Ibuprofen has these effects on your body because it alleviates pain chemical pathways by blocking an enzyme called cyclooxygenase (COX). This is responsible for making prostaglandins, chemicals that cause inflammation, pain and swelling.
As stated above, side effects of ibuprofen can occur – happening in around 1 in 100 people. These side effects include vomiting, nausea, headaches, wind and indigestion. Combining ibuprofen and alcohol can increase these risks and lead to other health issues.
Can You Drink Alcohol and Take Ibuprofen?
So, will ibuprofen and alcohol kill you? The answer is (most likely) no – not if you are taking a usual dose of the painkiller and drinking little. The problem when combining ibuprofen and alcohol is that they can work together to create worse effects. Both substances, taken excessively, will cause damage to your organs that could lead to long-term conditions.

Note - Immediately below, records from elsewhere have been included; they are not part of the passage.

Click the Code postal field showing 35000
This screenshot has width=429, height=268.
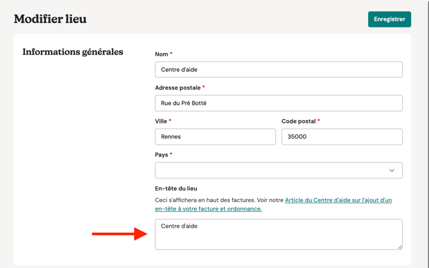point(342,137)
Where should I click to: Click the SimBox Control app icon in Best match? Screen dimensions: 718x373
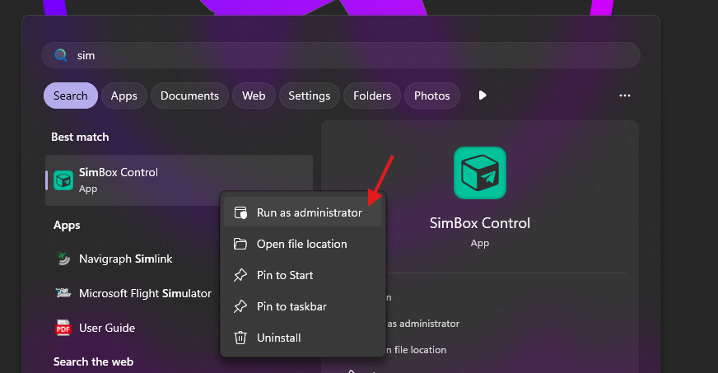(x=63, y=180)
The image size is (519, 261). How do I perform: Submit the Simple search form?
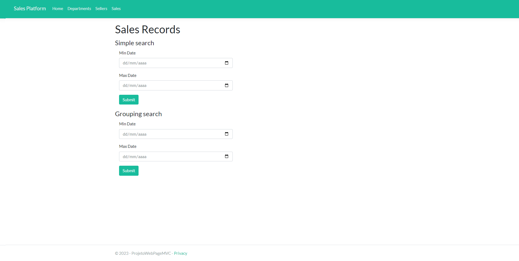(x=129, y=99)
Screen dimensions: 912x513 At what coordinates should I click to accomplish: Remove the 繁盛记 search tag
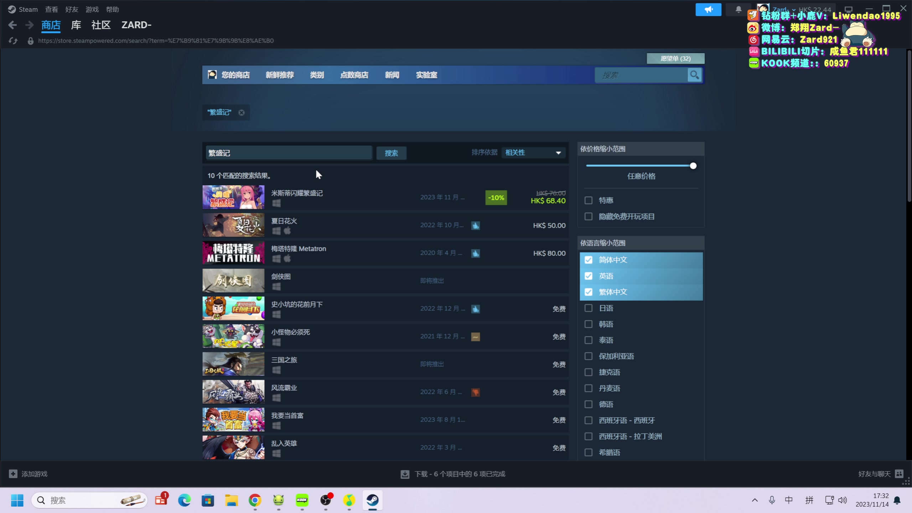click(242, 113)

Alcohol interferes with how drugs work inside your body and can worsen potential side effects. In some cases, it could lead to vomiting, nausea and dizziness. It can also make those who never have side effects from ibuprofen experience them.
Whilst taking a small amount of both is generally safe, you are still taking a risk and having either in large amounts makes the risk even higher. For this reason, it is best not to drink at all whilst taking ibuprofen, or any other pain reliever.
Potential Interactions of Ibuprofen and Alcohol
The ibuprofen and alcohol risks are plenty, capable of affecting many parts of your body.
Liver Damage and Complications
The liver is very important in removing waste from your body and cleaning your blood. Both alcohol and ibuprofen metabolise in the liver and are filtered out – excessive amounts of both lead to toxic hepatitis. This is an inflammation in your liver which can lead to permanent scarring and eventual liver failure. Both can also increase the risk of fatty liver disease.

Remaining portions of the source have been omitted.